→ FONTE:
Perché Sergio Mattarella è l'uomo dell'anno

Nel IV secolo d.C., l’imperatore Costantino fu costretto ad arginare l’avanzata dei barbari contro l’impero romano. Inizialmente combatté contro i loro eserciti, ma poi si rese conto di dover attuare una strategia politica diversa, più lungimirante. Firmò dunque trattati di pace, avviò con loro scambi commerciali e addirittura li assunse nell’amministrazione civile romana. In cambio ricevette il loro rispetto.

Il 2018 italiano è stato segnato dall’ascesa dei nuovi barbari, l’antipolitica che prende a picconate le istituzioni e la democrazia usando Facebook a mo’ di ascia. L’uomo non può quindi che essere colui che, nonostante abbia rischiato di essere defenestrato, ha impugnato l’arma della Costituzione e ha conquistato, con lucidità e pacatezza, il rispetto di tutti. Anche di chi diceva, a giorni alterni, di volere la sua testa. Quest’uomo è il Presidente Sergio Mattarella.

→ MATERIALE:
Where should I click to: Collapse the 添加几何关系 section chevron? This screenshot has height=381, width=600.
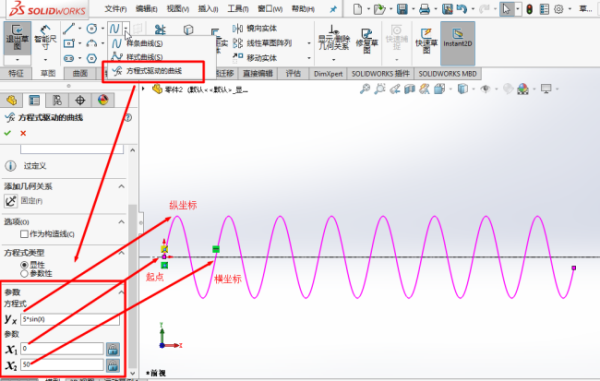pos(121,186)
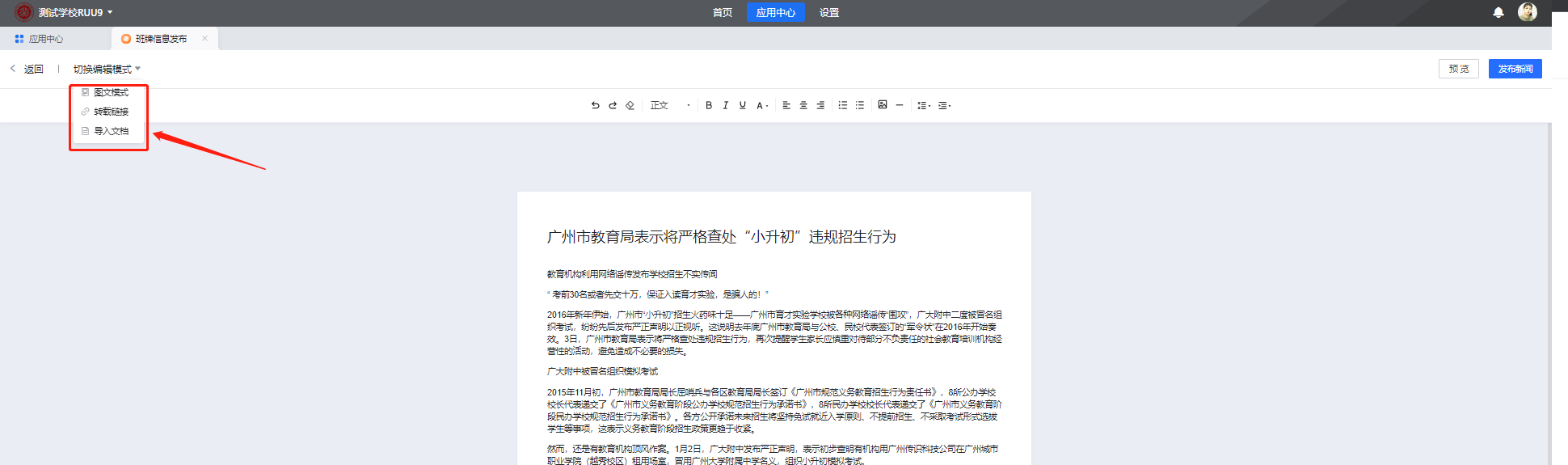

→ ISTRUZIONI DI LAVORO:
- 1) Nel testo su Sergio Mattarella, elenca le azioni che Costantino intraprese verso i barbari dopo aver deciso di cambiare strategia.
- 2) Scrivi il seguito del testo su Sergio Mattarella, riprendendo subito dopo la sua ultima frase.

→ RISPOSTE SCRITTE:
- 1)
- Firmò trattati di pace.
- Avviò con loro scambi commerciali.
- Li assunse nell'amministrazione civile romana.

- 2)
La svolta del 4 marzo ha dato il via a un periodo convulso, generato da quello che il Presidente della Repubblica temeva più di ogni cosa: una tornata elettorale senza vincitori. Tra mandati esplorativi, consultazioni e incontri per cercare di mettere insieme un esecutivo affidabile, Mattarella si è prodigato dall’inizio per raggiungere il miglior accordo possibile. Defilatosi il Pd, ieri come oggi alla ricerca di se stesso, l’equazione naturale ha portato Lega e M5S nella stanza dei bottoni a scrivere il famoso contratto di governo. Ma, proprio quando tutto sembrava risolto, è esplosa la grana Savona; in quei giorni gli italiani hanno aggiunto al loro vocabolario un nuovo termine, inizialmente storpiato e infine abusato: impeachment. Se è vero che fin dall’inizio i progetti del nuovo governo sembravano poter mettere a rischio la stabilità europea, aggiungere Paolo Savona all’Economia – con i suoi fantasiosi piani B per uscire dall’Euro in un weekend – avrebbe potuto rappresentare il colpo di grazia.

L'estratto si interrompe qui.